普段なら、宜城に来れば存分に楽しむものだ。めったに街に来られないのだから。賭場に行って一か八かの勝負をするなど。しかし今回の配達は大金が絡んでいるため、誰も油断できなかった。

*******

人通りの少ない広い通りを、滕青山たちの一行は進んでいた。

隣を歩く滕青虎が笑いながら言った。「青山、ここは今は人が少ないが、夜になると宜城で一番賑やかになるんだぞ。ほら、あの三階建ての建物、何の建物か分かるか?はは、絶対に当てられないだろう。あそこの女は、顔がめちゃくちゃ若くてな、つまんだら水が滴り落ちるほどだぞ!」

「はははは...」周りの族人たちも大笑いした。

「青虎よ、お前、本当にあの娘たちをつまんだことがあるのか?」と滕永凡はにこにこ笑いながら言った。

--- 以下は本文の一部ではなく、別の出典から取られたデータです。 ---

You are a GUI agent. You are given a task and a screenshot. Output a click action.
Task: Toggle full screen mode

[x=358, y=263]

滕青虎は鼻を擦りながら「あそこは良いところだが、とにかく高いんだ。お茶を一杯飲むだけでも一両かかる!女と一晩過ごすとなると、もっと高くて、とんでもない値段だそうだ」

滕永凡は笑いながら言った。「青虎、考えてみろよ。周りの三軒の遊郭は宜城で最高級のところだ。しかも各商人会館の隣に建てられている。何のためだと思う?客は金持ちの商人たちだ。我々のような者のためじゃない」

「青虎、女の味を知りたいなら、表通りの豆腐屋に行けば、一貫文で済むぞ」と族人たちは冗談を言った。

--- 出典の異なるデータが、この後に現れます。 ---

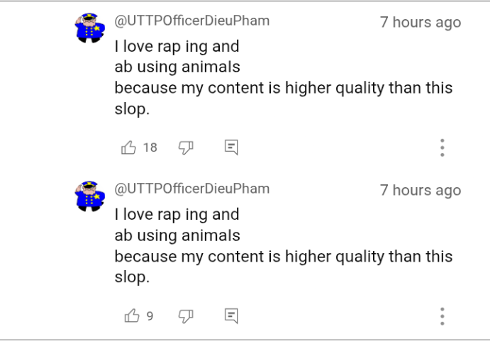490x341 pixels.
Task: Click the top comment's '7 hours ago' timestamp
Action: pos(421,22)

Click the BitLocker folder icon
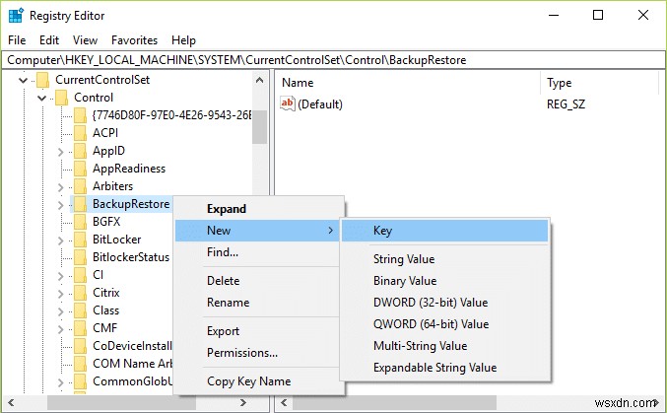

「うるさい!」滕青虎は笑いながら罵った。「俺はまだ嫁も貰ってないんだぞ」

「もういい、話はここまでだ。前が揚州商人会館だ」と滕永凡は言った。

滕青山は前世、現代社会で多くの大都市を見てきた。車で街を横断するのに一、二時間もかかる大都市と、この宜城は比べものにならない。もちろん、前世見たのは鉄筋コンクリートの建物ばかりだったが、ここの建物は古代の風情に満ちており、見ていると独特の味わいがあった。

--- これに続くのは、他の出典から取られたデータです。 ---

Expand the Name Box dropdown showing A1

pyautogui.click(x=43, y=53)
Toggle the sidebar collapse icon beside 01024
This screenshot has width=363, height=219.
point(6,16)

「この一帯には各商人会館があるが、その中でも揚州商人会館が一番広い」と滕永凡は前を指さして言った。「あれが揚州商人会館だ」

滕青山は一目見て、思わず息を呑んだ。

揚州商人会館の門は十丈以上もの幅があり、二、三十人が並んで歩けるほどだった。門前の二体の金色に輝く青い石獅子は、その威厳をさらに増していた。滕永凡は感嘆して言った。「青山、あの石獅子は青金石で作られているんだ。あれだけの大きさなら、一体が万斤はある。この二体の石獅子だけでも数千両の価値があるぞ!」

揚州の塩商人が金持ちだというのは、決して誇張ではなかった。

「下がれ」揚州商人会館の門前に立つ四人の見張り番の一人が、滕青山たちの一行に向かって怒鳴った。

「私たちは配達に来ました。江寧郡の李旦那様が注文された品物です!」と滕永凡は言った。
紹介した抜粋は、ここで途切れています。